The striatum undergoes significant neuroplasticity both in Parkinson's Disease (PD) and following dopamine (DA) replacement therapy with l-DOPA. Unfortunately, these changes also contribute to the emergence of l-DOPA-induced dyskinesia (LID). While convergent strategies have demonstrated independent roles for DA D1 -receptors (D1R) and D2-receptors (D2R) in LID, DA receptor cooperativity, either by cellular or circuit mechanisms, has also been implicated in the dyskinetic brain. How this cooperativity is substantiated is vitally important given that l-DOPA, once converted to DA, stimulates all DA receptors.

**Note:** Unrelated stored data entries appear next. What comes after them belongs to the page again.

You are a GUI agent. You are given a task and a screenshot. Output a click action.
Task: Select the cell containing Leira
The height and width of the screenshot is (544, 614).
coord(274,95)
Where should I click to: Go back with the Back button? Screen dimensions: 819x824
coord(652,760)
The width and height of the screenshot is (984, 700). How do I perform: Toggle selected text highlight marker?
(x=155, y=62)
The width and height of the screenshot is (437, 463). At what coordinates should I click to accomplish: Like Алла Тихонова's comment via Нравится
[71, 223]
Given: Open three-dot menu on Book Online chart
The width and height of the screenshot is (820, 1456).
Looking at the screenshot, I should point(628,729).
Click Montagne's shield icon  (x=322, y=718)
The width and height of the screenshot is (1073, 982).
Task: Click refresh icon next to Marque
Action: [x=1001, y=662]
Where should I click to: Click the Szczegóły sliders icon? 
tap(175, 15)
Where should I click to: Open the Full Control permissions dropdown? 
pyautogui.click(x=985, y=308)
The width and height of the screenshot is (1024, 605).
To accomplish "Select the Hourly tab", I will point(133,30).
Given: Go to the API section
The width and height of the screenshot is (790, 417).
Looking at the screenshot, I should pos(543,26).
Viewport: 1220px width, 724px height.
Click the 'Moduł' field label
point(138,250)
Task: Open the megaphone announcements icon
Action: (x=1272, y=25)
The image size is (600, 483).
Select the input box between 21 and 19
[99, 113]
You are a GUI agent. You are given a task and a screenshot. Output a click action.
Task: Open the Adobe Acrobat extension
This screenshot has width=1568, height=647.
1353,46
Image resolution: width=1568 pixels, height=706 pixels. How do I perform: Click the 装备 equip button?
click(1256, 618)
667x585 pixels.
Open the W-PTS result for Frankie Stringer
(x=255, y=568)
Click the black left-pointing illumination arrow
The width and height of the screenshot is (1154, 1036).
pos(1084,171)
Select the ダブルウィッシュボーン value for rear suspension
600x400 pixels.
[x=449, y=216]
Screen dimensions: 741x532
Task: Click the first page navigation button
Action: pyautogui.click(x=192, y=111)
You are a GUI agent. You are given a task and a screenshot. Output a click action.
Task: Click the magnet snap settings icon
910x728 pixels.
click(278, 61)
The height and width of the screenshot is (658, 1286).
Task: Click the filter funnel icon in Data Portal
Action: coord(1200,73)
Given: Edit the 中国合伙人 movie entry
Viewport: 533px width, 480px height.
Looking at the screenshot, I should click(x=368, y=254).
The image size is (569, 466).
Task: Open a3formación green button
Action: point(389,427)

The present experiments sought to characterize the effect of individual or collective stimulation of D1R and D2R-like receptors both systemically and intrastriatally. In experiment 1, hemiparkinsonian l-DOPA-primed rats received systemic doses of the D1R agonist SKF38393 and D2R-like agonist quinpirole. Dyskinesia and motor improvement were monitored using the abnormal involuntary movements scale (AIMs) and the forepaw adjustment steps test (FAS), respectively. In experiment 2, SKF38393 and quinpirole were administered intrastriatally via reverse-phase in vivo microdialysis while coincident changes in striatal glutamate and gamma-Aminobutyric acid (GABA) were monitored. SKF38393 and quinpirole dose-dependently increased AIMs. When threshold DA agonist doses were co-administered, AIMs and motor performance were synergistically enhanced. Like systemic experiments, striatal co-administration of threshold concentrations of DA agonists resulted in synergistic exacerbation of AIMs, and concurrent increases in GABA efflux. These data highlight the role of striatal DA receptor cooperativity in LID and suggest a central role for striatal GABA release in these effects.